Text Start Marker

In this regard, and based on the facts of this case, Muniz’s initial contention is that the trial counsel failed to request the affirmative defense of entrapment. Muniz asserts that he was induced to violate the law by the activities of Donacio Medina, a government agent. Once Medina decided to cooperate with the DEA in Houston, he was, for the purposes of the entrapment doctrine, acting for the government. United States v. Martinez-Carcano, 557 F.2d 966, 970 (5th Cir. 1977).

Thereafter, there was ample evidence of government inducement in the limited sense applicable here. For example, prior to the fact that Muniz accepted the keys from Juan Gonzales and moved the white car from the Ramada Inn to the La Quinta Inn on the morning of March 11, 1994, there was a lot of speculation, innuendo, and conjecture that attempted to show that Muniz knew there was cocaine in the trunk of the white car. But the real issue here is the ultimate question basic to all claims of entrapment: Was Muniz ready and willing to commit the offense if given the opportunity to do so, or was Muniz just an innocent victim of a government set up?

Muniz claims the answers to these questions would have developed better at trial if counsel would have requested the defense of entrapment. Evidence adduced at trial clearly showed that Muniz was in Dallas to visit clients. Medina was a client recommended by [M.A.], a prominent businessman from Matamoros, Mexico. (T.R. 969). There is no evidence to show that Medina and Muniz were acquainted prior to their meeting at Dallas’ Love Field. In fact, the evidence proves contrary.

Thus, this transient relationship begs the questions: How often do drug dealers do an $800,000 deal with a perfect stranger? Who supplied the cocaine? Who was supposed to receive the cocaine? Ostensibly, the government is unconcerned. The conclusion is obvious. Medina was supposed to put the cocaine in the hands of Ramsey Muniz. Muniz was the target of the DEA sting operation from its inception. And Medina was the confidential informant who set up the deal.

In its opinion, the Fifth Circuit stated that Agents had reasonable suspicion justifying stop of defendants where agents knew that they were connected with activity of suspected drug trafficker with whom the DEA was negotiating a drug sale. United States v. Gonzales, 79 F.3d 413, 422 (5th Cir. 1996). Indeed, the deal was done insofar as the Dallas’ DEA agents were concerned. Their objective was accomplished. Dallas DEA agents knew from the beginning what was going to happen from the time Medina left Houston until the scheduled meeting with Muniz and the DEA at 10:00 a.m. on March 11, 1994.

The DEA through Medina acting as their agent were in complete control of the situation. There is no other explanation why DEA Agent Elliott was able to break off surveillance at 11:00 p.m. on March 10, 1994, and reassemble at 8:45 a.m. the following morning. They knew the cocaine had arrived and was stashed in the trunk of the white car. They knew the cocaine would not be transported during the night because they had scheduled the deal to go down at approximately 10:00 a.m. on the morning of March 11, 1994. They knew Medina would be taken to the airport at Love Field, and they knew that Muniz and Gonzales were supposed to move the car to the La Quinta Inn. They were just waiting for Muniz and Gonzales to get into the car and move it before they could make the arrest under a pretextual investigative stop.

Text End Marker
Entries shown Start Marker

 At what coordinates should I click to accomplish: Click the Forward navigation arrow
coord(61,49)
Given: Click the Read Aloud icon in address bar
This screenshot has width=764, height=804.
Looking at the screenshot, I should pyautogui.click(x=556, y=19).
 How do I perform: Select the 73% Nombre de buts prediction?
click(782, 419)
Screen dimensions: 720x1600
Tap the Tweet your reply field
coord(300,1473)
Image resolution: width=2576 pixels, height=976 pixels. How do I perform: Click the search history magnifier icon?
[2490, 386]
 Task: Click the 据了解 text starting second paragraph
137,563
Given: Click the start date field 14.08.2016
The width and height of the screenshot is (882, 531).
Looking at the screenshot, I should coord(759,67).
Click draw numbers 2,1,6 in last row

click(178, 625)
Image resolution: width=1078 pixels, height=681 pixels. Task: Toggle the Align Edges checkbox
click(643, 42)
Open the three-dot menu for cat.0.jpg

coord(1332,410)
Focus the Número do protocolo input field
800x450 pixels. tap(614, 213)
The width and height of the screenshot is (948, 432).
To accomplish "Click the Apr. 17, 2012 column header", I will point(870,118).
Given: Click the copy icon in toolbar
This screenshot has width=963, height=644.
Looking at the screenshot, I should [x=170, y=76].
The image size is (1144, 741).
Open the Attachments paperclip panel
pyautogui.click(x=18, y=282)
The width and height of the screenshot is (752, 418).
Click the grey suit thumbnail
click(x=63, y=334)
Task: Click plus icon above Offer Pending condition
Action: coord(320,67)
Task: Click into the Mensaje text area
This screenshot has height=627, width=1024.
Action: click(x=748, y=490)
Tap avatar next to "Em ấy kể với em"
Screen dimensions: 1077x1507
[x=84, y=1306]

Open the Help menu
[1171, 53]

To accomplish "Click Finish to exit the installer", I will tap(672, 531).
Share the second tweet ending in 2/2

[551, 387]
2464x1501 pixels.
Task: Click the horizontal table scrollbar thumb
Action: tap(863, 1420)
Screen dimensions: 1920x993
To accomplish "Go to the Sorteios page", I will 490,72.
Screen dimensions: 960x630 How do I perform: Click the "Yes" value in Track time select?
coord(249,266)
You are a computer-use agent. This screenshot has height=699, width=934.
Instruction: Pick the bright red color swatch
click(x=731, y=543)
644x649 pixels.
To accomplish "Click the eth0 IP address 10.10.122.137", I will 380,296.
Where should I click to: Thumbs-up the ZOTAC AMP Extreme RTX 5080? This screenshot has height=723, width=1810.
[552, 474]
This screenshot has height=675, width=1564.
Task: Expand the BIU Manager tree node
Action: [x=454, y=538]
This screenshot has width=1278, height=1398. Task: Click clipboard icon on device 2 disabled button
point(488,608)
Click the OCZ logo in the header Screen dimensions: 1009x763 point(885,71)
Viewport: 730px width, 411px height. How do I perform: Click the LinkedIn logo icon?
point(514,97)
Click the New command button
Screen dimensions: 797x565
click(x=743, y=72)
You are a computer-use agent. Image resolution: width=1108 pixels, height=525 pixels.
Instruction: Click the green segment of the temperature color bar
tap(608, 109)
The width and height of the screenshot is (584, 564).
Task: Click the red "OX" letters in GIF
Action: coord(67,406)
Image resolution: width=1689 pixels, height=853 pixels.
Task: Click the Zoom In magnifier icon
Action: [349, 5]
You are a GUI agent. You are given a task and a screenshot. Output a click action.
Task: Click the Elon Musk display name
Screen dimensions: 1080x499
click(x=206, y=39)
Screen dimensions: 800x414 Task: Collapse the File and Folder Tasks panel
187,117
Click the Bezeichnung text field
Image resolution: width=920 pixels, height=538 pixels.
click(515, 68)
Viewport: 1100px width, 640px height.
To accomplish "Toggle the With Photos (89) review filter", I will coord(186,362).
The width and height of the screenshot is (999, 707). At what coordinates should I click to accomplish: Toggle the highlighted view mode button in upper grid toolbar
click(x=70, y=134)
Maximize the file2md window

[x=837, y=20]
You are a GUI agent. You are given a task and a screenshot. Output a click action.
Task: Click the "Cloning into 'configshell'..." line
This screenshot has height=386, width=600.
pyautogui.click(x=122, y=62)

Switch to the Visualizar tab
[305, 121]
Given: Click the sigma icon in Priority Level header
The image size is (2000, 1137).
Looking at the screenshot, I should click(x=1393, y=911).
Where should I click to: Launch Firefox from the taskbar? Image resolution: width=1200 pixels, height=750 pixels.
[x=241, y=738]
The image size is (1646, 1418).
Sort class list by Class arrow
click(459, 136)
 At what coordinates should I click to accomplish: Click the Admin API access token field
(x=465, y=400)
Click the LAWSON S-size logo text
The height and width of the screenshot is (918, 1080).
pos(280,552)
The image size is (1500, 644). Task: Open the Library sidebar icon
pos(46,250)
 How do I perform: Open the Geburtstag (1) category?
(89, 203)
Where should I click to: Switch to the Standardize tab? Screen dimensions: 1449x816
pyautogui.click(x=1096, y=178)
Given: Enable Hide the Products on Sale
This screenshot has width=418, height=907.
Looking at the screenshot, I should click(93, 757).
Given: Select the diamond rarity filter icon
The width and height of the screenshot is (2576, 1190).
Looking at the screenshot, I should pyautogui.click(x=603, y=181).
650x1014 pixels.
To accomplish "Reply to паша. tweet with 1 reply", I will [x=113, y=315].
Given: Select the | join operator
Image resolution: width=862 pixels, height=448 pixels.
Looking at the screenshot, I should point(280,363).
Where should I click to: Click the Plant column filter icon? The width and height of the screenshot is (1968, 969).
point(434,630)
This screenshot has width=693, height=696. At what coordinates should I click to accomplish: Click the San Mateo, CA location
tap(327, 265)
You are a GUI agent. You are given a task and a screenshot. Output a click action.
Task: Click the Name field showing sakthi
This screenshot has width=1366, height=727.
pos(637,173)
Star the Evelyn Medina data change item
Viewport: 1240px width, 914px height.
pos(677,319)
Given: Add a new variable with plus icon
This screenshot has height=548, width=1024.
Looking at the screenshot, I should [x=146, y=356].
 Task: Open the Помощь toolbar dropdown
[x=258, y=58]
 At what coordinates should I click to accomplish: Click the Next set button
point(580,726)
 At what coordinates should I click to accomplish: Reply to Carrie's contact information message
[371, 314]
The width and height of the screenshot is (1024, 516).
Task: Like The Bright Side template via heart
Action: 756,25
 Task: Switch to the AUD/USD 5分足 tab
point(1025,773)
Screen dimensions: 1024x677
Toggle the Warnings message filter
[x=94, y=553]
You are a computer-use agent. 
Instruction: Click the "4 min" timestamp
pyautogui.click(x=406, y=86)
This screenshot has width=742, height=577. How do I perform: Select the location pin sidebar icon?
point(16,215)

Entries shown End Marker

According to the text on Muniz's entrapment claim, how could DEA Agent Elliott end surveillance at 11:00 p.m. on March 10, 1994, and reassemble at 8:45 a.m. the next morning? Answer in one to three sentences. The items play no part in what is asked here.

[Written response]: The text says the DEA, acting through Medina, was in complete control of the situation. The agents knew the cocaine had arrived and was stashed in the trunk of the white car. They also knew it would not be moved during the night because they had scheduled the deal for approximately 10:00 a.m. on March 11, 1994.